I worked with a woman at the University Book Store who had made a mistake too. Florence had a job during the war as an engineer, and then the war ended and so did her job, her parents were ill, and she spent most of the rest of her life caring for them. By the time I met Flo, she was in her 60s or 70s, her hair still dyed red, working close to minimum wage because she’s lost most of the middle of her life. I met two sisters, in the 80s in Iowa. They too had cared for ailing parents, had never worked, and were too proud to accept pubic assistance. Those three women had led good lives and were aging into desperate poverty.

Just now, a great many students who struggled to achieve their educational goals are reevaluating everything they have been taught about hard work and persistence and earning their way. Richer parents bought their children admission to college.

The world is not fair. We hear that all the time. Yet many well-off people cannot seem to overcome the belief (a Puritan belief) that financial life success indicates human merit.

We do not live in a meritocracy where each person earns their place. Most Americans build on what is handed to them. The Horatio Alger story of rags-to-riches is a myth. Almost not one does that. People born rich become richer. People who claim they were born “middle class” went to private schools and do better, sometimes than their parents. Most often in American today, being born poor predicts a life of poverty.
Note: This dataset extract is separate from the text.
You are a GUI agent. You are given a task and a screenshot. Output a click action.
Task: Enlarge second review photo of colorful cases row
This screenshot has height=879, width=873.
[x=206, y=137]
Merit has almost nothing to do with it. Good people who are kind to small animals and children, attend regular religious services, do favors without even being asked, and pay their taxes, are poor in the United States.

I figured this out a long time ago. We cannot be whatever we want to be—not all of it and not all at once. It’s another of the great lies that if we tried we could have anything we want.
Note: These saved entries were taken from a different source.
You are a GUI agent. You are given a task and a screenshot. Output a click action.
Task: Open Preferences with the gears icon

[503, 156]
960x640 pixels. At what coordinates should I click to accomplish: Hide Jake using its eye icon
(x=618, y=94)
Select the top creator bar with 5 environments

In our lives we will make hard choices about family or career, risky job or safe choice, more money or more interesting co-workers? Sometimes we might even make the wrong choice, but more often there will be the details of accident that make all the difference. Our parents’ marriage or divorce or choice to have neither; the randomness of who interviewed just before us turning the mood in the room sour; the moment we paused and turned right instead of left. And that is not all.

Unless we have the money for the private education—forget charter schools, we are competing with schools demanding the tuition of a private university—and test prep and parents who can afford to bride their way in, not to mention the legacies who gain them a few extra points on that entrance calculation—there is no level playing field.
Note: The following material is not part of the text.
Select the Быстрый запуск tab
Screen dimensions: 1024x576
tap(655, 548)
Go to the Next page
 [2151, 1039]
“And if you’re a high school senior lucky enough to have won this genetic and demographic lottery yourself and thus improved your admissions odds some, keep this in mind: You may have earned the grades and the scores to put you in the running, but you are also the beneficiary of enormous, unearned economic privilege.”—TNYT

Over the years, I have written recommendations for students who went on to graduate from high-prestige schools such as Yale, Brandeis, Brown, Reed, Stanford, Duke, University of Chicago, and Pepperdine, not to mention the Naval Academy and Quantico. They are painters and doctors, nurses, engineers, college professors, “drug pushers” for Merck, private pilots for famous New York Senators, and Department Heads for major city governments. They have died of cancer in their 30s and in car accidents and by suicide, and some survived those catastrophes. They have married both badly and well. Some of them came from families below the poverty line, and some others from considerably above it. Three were Gates Millennial Scholars, several won Ford Fellowships, and perhaps a few graduated without any college debt at all. Some of them are so widely admired for their general goodness that no one would question their right to good lives. And some have lied snd cheated right along and still found happiness.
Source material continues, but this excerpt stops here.